Problem to solve:
Reproduce the off-road riding passage between "First, you want" and "a tow strap.", inclusive, changing "tow strap" to "tire repair kit".

I’ve been a gearhead since I was a little kid, and I’m majoring in mechanical engineering right now. If it has an engine, I’m into it, so naturally I have a motorcycle. It’s not a big cruiser, it’s a smaller 250 cc adventure bike. I love riding it, and I love people who ride. Of course, that got me in a pickle. Some friends of mine invited me offroad riding for spring break, and I said yes. The thing is I’ve never been offroad riding, though I can’t wait to learn. What should I do to prepare my bike? What should I know before I go?

First, you want to make sure your friends know that you haven’t ridden off-road before. They should have some great pointers, tips, and tricks to get you started on the trail. Since they will be the ones riding with you, you can also make contingency plans with them. You will want to know the route, know the weather, and have a buddy system picked out before you go. You also want to bring along extra food and water, a first aid kit, maps, and a tow strap.

Dataset entries:

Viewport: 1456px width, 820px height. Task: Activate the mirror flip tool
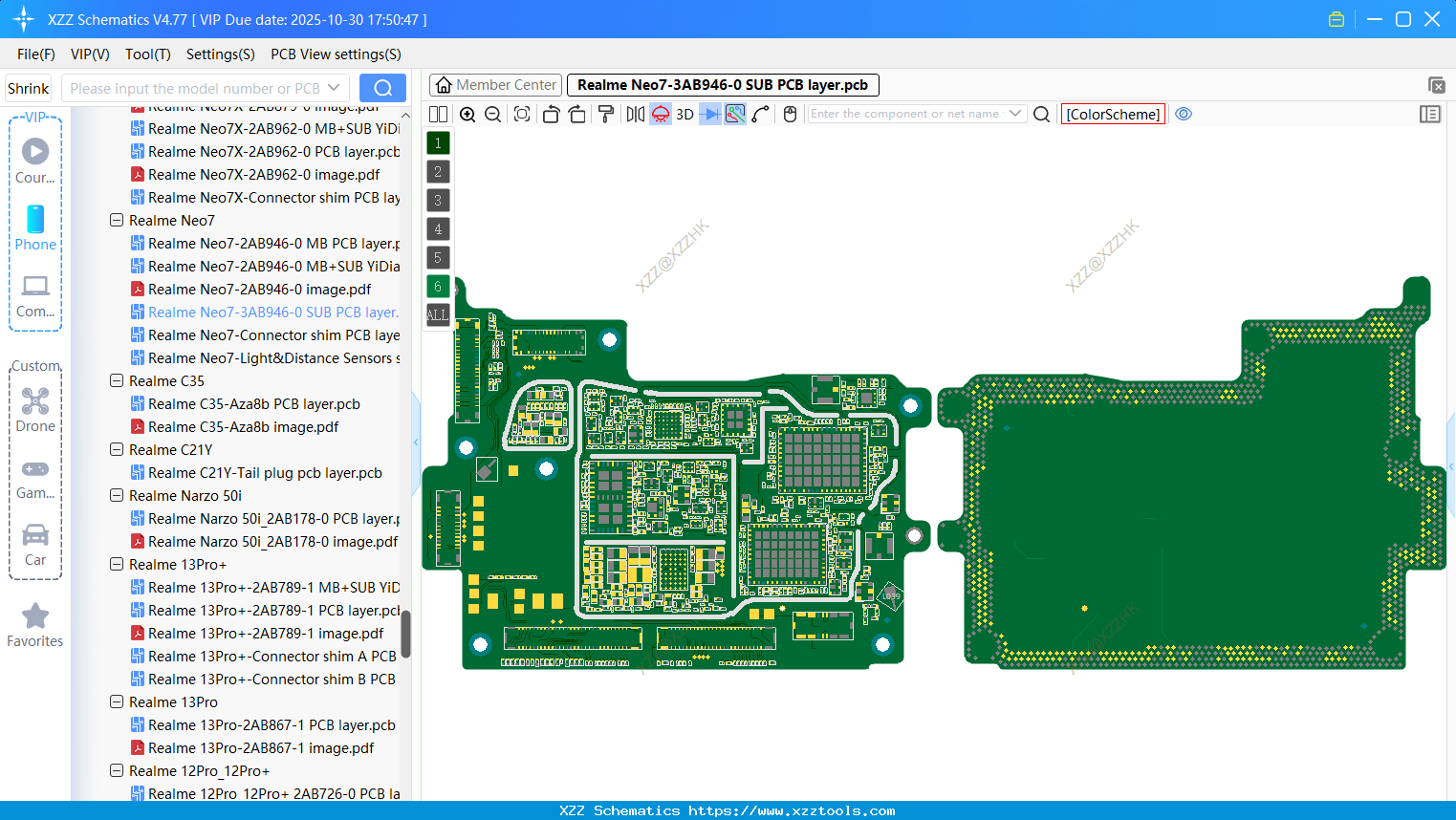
...
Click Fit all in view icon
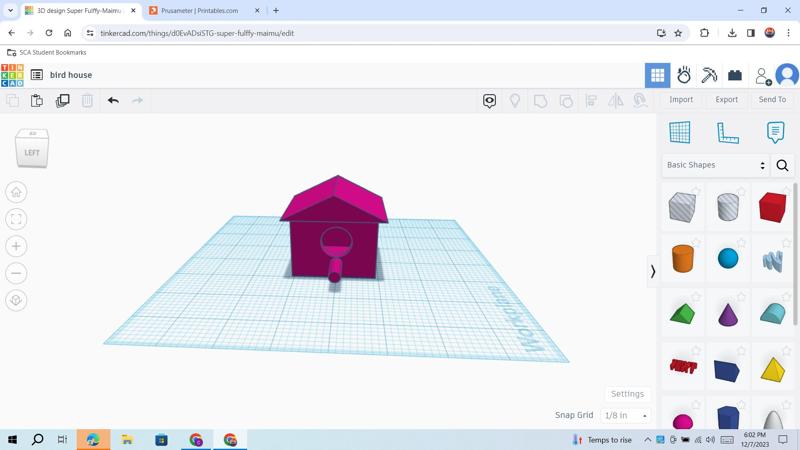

Finished task:
First, you want to make sure your friends know that you haven’t ridden off-road before. They should have some great pointers, tips, and tricks to get you started on the trail. Since they will be the ones riding with you, you can also make contingency plans with them. You will want to know the route, know the weather, and have a buddy system picked out before you go. You also want to bring along extra food and water, a first aid kit, maps, and a tire repair kit.